There were so many dreams
My brother and I were getting ready for school.
Yes, once again, he was a kid, but we were getting ready for highschool – a time in his life when I was not in the house. Or it might have been college, since he vaguely mentioned something about a dorm room, and he did look vaguely as he had during that stage of his life. He looked great back then. I guess I did back then too.
We were listening to music – Jason Mraz, which I’m sure my brother does not like.
There were modern protocols (I didn’t want to say we were in Covid times) and so we each outfitted ourselves with huge see through tents. Inside of each of ours, there were lights, which lent to a pretty cool effect.
At one point, we each had a fish in a bag, and we threw them at each other as if in a water balloon fight. The floor was such that the water pooled on the floor, and the fish swam together.
The fish were two white betta fish, such as appear on the pinned post here. They were beautiful.I realized it wasn’t our house, I believe it might have been our Grandmother’s house in Upstate NY. A good part of the rest of my ( I typed our) dream took place out there.

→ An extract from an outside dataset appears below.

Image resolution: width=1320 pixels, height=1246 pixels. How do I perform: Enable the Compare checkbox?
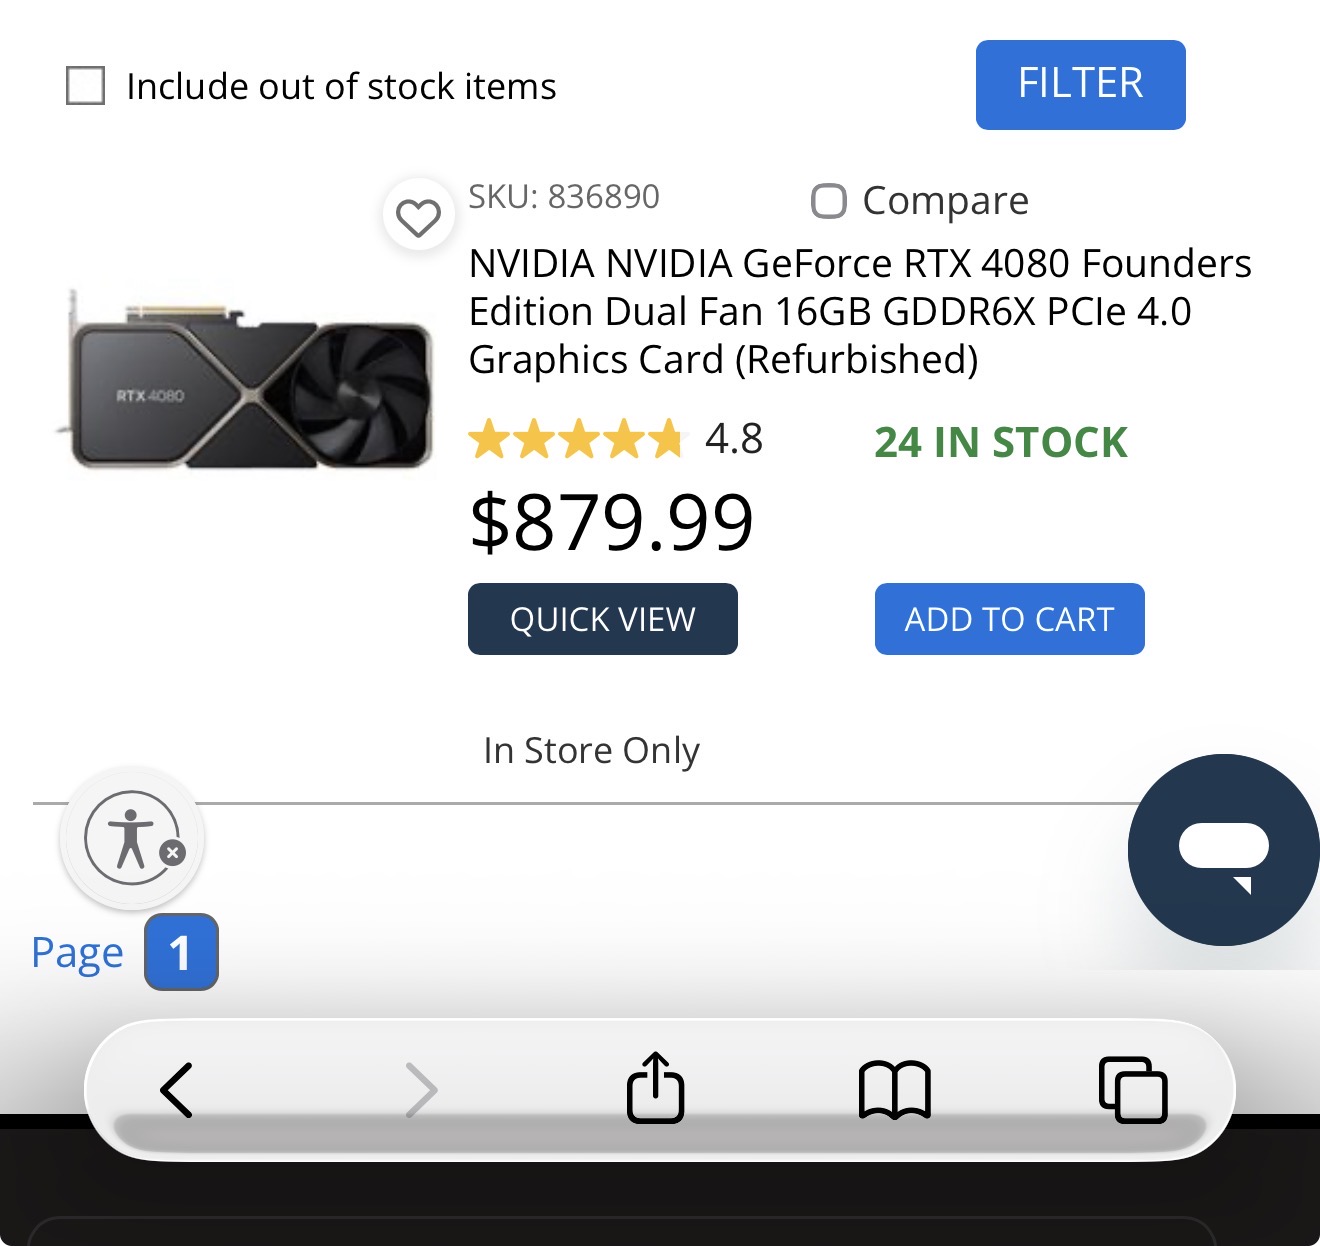click(x=829, y=201)
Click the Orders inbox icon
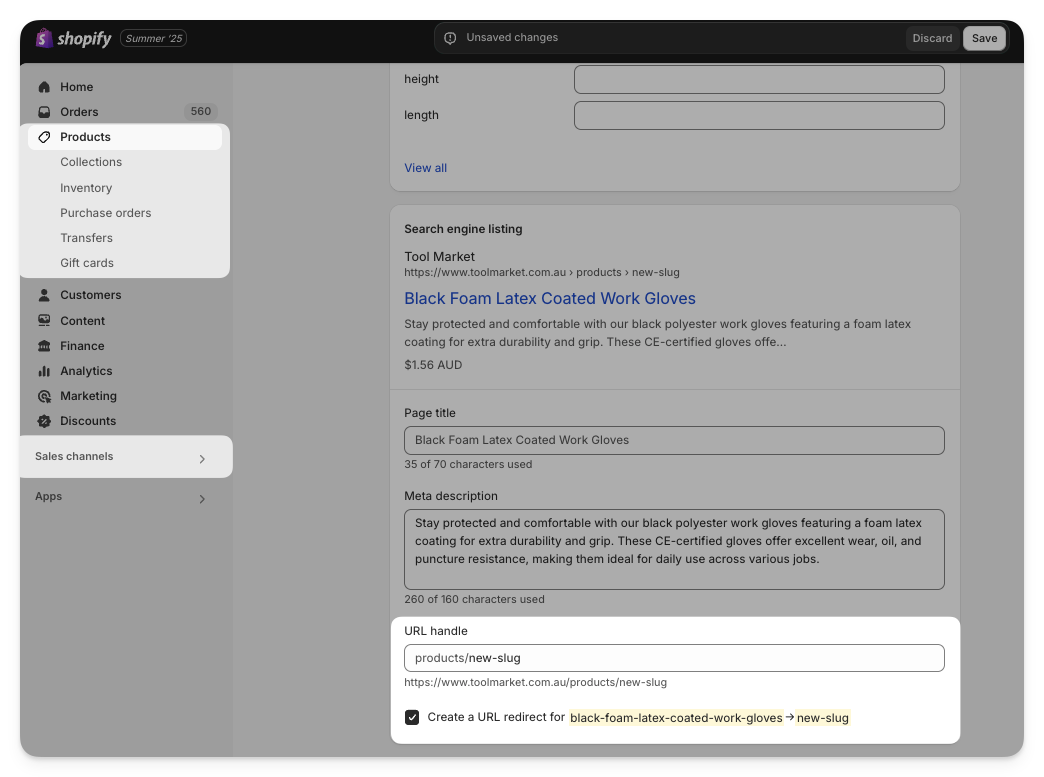Image resolution: width=1044 pixels, height=777 pixels. (44, 112)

I was speaking with my academic friend the other day, the day before yesterday, and he said that I was mourning something, that I had a tremendous amount of grief, and that I hadn’t let myself deal with it and was hiding in the present away from it. That I had a fear, and while I was working so hard to keep the things that I fear from becoming reality, this work was only feeding the fear.
It was a really hard hitting concept, and he was absolutely right.
I don’t have time to write today, I really don’t. I slept too long, for no reason, because I was hiding from something again.
I swore I would start to handle stress differently. I will.
I greet this day with hope, vigor and strength. This day holds new opportunities that I look forward to exploring.My daily affirmation, which I just realized that I didn’t say yet for the day. I woke up and fucked the boy at 8:34, he left for work, and then I slept until 2:19 (I paused before writing that, slow to admit it) for no reason when I really had so much that I had to do. We’ll see what can get done.
It’s probably for the best that this playlist sucks so bad, I have things I should be getting on to. I’m even drinking my coffee while it’s still hot.
But something told me that I had to get in to write today, it was the two betta fish swirling in a puddle, beautiful and fresh in my mind when I woke up. I couldn’t make sense of how the water pooled enough, just deep enough for them to live, and that cognitive dissonance woke me.
Much better than last night when I dreamed that my family was being followed by white terrorist KKK hicks in Virginia and then subsequently pulled over by a crooked police man who I was sure was going to shoot my brother. My utter inability to deal with that reality woke me.
How many times have I begged myself to wake up in such a similar manner, only to finally have to accept that I wasn’t dreaming. I have no idea how to follow that. I hate that feeling in the dream, it feels like drowning. Looking for the exit anywhere, somewhere, the entire scene and life and thought and universe and my perception of it all under water, and I’m looking for the plug to drain it so all the panic can swirl away and I can take one deep breath again. But there is no plug.
I don’t know what the point of today is, and while I would say that I don’t know what I’m hiding from, I do.
It occurs to me that I’m not the only one with things to mourn. And I’m not the only one who has been spending an inordinate amount of time and money on dressing up and “settling in” (what we wish it was, but it really isn’t) to a new home (I waited so long to type home, twice). I don’t know how to talk to him, he doesn’t talk.
I only have one brother I can find.
I haven’t dreamt of my older brother in so long.